_Instructions to follow_. Please filter the entries for the word "computer" and copy every line that has it.

_Data_.
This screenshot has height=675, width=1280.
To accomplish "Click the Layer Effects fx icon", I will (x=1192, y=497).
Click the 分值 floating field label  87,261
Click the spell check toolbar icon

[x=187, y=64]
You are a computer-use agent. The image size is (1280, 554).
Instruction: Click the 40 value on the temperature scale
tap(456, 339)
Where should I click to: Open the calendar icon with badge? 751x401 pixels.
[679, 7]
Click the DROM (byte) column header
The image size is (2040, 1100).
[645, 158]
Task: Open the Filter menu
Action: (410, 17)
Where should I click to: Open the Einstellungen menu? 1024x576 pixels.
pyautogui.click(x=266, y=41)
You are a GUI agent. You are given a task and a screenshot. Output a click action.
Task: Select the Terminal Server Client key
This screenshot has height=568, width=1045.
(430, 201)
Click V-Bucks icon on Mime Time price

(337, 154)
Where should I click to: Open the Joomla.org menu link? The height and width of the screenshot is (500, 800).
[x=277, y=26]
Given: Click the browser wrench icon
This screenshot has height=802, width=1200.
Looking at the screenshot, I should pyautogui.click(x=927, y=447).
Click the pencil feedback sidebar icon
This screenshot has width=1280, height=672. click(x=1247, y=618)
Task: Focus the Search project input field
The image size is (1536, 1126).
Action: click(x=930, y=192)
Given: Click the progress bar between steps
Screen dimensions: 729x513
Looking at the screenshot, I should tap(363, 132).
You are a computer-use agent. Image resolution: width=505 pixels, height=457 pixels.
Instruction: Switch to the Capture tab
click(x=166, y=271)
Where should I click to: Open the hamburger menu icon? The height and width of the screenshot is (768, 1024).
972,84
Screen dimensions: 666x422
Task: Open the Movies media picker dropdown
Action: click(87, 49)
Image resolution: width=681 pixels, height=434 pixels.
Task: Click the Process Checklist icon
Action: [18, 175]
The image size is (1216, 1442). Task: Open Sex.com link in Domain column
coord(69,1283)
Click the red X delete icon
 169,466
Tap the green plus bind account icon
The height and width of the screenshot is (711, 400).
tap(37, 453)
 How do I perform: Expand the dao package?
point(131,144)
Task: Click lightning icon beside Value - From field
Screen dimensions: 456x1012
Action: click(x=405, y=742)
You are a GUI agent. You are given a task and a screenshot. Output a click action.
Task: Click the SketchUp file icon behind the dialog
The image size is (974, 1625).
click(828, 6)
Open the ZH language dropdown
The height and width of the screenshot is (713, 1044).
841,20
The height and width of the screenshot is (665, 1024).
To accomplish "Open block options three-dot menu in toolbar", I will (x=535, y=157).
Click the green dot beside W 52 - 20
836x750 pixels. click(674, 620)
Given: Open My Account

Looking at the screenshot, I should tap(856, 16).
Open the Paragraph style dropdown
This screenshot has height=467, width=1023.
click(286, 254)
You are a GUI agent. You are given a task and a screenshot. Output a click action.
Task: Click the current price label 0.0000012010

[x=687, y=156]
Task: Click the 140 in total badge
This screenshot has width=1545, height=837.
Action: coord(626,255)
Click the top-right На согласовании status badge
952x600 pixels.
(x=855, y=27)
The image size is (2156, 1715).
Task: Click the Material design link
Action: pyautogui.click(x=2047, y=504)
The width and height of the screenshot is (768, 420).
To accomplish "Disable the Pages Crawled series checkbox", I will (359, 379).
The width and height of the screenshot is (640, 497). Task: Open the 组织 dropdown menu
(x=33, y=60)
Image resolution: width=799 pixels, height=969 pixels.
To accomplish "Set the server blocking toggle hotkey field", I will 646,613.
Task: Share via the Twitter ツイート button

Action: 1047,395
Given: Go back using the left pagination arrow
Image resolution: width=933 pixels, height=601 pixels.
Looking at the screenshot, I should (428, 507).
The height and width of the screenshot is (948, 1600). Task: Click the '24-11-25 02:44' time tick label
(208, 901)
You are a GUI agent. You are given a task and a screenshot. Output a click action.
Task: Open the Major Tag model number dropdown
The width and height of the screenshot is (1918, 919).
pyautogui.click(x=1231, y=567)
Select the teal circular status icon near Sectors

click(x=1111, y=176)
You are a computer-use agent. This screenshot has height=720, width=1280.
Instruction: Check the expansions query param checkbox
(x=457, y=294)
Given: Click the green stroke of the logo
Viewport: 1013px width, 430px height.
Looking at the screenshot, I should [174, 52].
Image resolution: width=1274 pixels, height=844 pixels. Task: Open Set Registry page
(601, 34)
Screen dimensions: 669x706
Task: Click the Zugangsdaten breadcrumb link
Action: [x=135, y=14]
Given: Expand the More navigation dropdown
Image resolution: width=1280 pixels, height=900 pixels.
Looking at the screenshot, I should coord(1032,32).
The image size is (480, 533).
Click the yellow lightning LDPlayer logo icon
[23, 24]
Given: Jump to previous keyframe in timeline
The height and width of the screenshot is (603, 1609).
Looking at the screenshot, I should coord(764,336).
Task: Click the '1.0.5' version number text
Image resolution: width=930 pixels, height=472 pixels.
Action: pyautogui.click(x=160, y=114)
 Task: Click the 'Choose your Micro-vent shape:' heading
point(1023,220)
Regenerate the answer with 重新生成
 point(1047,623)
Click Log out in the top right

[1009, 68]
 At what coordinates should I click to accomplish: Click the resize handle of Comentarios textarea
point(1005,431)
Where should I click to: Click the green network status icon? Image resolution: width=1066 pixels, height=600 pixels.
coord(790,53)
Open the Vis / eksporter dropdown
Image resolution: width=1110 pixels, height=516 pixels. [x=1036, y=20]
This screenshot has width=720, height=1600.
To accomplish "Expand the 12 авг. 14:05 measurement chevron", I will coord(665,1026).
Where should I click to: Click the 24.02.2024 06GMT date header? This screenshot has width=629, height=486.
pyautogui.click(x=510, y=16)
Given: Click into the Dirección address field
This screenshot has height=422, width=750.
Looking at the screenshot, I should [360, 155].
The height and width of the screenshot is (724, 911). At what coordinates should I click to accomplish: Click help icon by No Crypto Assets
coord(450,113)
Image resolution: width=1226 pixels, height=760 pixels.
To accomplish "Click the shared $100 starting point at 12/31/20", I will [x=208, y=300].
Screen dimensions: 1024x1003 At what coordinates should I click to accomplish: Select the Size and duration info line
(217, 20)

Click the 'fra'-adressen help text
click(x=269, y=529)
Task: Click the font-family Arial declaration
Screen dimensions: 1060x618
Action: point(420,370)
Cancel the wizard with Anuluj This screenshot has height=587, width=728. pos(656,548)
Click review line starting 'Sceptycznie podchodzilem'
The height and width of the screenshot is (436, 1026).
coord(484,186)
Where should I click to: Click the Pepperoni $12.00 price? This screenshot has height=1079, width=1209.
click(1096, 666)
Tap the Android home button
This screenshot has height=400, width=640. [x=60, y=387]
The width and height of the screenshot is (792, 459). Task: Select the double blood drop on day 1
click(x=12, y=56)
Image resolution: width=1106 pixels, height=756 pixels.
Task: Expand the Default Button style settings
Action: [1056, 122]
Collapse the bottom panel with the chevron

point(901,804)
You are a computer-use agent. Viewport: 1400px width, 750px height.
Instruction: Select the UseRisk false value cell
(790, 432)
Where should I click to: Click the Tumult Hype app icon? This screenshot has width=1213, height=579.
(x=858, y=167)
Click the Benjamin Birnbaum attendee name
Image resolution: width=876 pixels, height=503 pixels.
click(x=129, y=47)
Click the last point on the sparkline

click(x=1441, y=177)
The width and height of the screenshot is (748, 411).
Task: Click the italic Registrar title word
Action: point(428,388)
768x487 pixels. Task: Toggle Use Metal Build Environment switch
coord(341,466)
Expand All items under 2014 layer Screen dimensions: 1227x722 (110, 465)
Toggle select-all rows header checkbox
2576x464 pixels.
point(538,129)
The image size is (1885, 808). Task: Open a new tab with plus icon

_Your solution_.
You are a computer-use agent. The image size is (1280, 554).
You are a computer-use agent. Image resolution: width=505 pixels, height=457 pixels.
You are a computer-use agent. This screenshot has height=720, width=1280.
You are a computer-use agent. Viewport: 1400px width, 750px height.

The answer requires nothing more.